Issues of concern to people who live in the west: property rights, water rights, endangered species, livestock grazing, energy production, wilderness and western agriculture. Plus a few items on western history, western literature and the sport of rodeo... Frank DuBois served as the NM Secretary of Agriculture from 1988 to 2003. DuBois is a former legislative assistant to a U.S. Senator, a Deputy Assistant Secretary of Interior, and is the founder of the DuBois Rodeo Scholarship.
Monday, January 23, 2017
Western drought watchers eye Lake Mead water level
Arizona would be the first state to feel the effects of Colorado River cutbacks if the water level continues to fall at drought-stricken Lake Mead, an environmental advocacy group says in a new report.
The Western Resource Advocates reached its conclusion as the vast reservoir behind Hoover Dam sits at 39 percent of capacity.

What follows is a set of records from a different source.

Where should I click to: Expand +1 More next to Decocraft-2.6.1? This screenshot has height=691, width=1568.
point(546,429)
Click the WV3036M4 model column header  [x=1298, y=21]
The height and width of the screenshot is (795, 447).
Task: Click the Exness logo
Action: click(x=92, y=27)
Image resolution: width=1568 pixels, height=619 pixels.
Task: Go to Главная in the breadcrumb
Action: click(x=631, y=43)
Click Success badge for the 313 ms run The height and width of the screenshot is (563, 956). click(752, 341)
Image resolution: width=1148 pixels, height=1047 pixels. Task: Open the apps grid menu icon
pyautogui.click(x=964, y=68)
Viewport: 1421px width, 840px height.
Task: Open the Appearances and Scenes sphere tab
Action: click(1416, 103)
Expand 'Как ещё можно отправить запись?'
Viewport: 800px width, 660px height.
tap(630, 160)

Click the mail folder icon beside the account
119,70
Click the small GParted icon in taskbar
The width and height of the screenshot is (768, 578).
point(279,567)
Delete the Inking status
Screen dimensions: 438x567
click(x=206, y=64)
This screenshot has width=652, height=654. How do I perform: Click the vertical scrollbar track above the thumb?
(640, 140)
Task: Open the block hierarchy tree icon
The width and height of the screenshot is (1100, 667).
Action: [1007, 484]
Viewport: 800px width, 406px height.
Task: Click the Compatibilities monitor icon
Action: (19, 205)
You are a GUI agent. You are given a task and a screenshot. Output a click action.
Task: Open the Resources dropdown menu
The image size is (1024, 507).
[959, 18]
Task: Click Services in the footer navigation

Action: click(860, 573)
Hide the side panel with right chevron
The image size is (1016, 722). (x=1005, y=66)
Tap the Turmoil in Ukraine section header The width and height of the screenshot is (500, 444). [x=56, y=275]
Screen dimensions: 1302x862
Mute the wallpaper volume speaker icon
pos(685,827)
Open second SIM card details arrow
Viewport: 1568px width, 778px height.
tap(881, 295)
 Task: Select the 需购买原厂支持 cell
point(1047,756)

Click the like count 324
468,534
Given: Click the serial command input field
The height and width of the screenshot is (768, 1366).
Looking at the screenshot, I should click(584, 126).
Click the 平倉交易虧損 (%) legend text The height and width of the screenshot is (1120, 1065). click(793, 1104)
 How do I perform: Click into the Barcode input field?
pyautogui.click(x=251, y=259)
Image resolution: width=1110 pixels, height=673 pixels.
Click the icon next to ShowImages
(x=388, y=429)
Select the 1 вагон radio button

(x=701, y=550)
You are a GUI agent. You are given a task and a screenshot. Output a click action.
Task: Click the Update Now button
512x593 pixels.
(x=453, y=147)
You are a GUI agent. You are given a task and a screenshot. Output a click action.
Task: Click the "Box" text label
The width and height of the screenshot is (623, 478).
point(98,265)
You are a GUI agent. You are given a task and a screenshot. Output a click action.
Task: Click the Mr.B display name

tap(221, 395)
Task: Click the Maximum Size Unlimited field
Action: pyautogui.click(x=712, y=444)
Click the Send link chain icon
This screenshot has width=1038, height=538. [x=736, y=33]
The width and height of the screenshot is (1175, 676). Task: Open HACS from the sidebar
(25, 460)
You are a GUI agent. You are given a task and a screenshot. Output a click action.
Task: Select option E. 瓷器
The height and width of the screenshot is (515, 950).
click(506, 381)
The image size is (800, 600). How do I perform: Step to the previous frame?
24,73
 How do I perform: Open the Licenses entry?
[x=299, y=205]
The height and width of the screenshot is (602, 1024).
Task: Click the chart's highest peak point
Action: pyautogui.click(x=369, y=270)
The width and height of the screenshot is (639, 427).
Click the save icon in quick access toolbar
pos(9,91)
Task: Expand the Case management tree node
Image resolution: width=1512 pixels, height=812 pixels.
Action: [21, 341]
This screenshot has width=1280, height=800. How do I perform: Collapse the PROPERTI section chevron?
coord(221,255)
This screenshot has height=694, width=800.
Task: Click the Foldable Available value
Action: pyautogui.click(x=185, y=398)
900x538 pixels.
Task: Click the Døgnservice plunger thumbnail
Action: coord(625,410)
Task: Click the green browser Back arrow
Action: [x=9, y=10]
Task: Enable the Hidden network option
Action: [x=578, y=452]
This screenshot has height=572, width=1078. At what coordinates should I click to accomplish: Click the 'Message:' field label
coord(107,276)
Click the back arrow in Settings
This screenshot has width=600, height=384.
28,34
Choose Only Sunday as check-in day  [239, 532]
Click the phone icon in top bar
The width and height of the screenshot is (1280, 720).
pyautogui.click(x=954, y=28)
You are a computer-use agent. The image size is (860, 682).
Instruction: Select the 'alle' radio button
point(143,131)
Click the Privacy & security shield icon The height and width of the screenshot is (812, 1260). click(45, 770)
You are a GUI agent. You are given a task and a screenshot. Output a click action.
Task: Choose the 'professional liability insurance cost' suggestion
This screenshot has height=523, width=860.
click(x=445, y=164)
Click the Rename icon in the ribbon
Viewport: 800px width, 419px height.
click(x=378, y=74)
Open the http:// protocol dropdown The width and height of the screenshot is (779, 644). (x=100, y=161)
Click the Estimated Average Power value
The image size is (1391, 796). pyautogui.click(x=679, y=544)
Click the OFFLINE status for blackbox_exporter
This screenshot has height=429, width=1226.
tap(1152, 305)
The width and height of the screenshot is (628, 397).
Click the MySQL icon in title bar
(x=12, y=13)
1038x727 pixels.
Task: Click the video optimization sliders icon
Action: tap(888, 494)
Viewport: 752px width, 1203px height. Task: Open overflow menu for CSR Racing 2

The group concluded that farmers would be first to feel the pinch; that suburban growth in Phoenix and Tucson could be slowed by cutbacks; and the cities themselves could face water reductions by 2020.
"These cuts are looming because Arizona's 'bank' for 40 percent of its water supply, Lake Mead, is being drained faster than it can be filled," said the report titled "Arizona's Water Future: Colorado River Shortage, Innovative Solutions, and Living Well with Less."
"Lake Mead has this growing bathtub ring, even though everyone is using their legal amounts of water," said Drew Beckwith, an executive with the organization.
Central Arizona Project official Chuck Cullom said water managers have known for years that more river water is promised to users than enters the system — even in non-drought years. He said Arizona is not alone.
The Colorado River brings Rocky Mountain snowmelt from headwaters in Wyoming, Colorado, Utah and New Mexico downstream to Arizona, Nevada, California and Mexico.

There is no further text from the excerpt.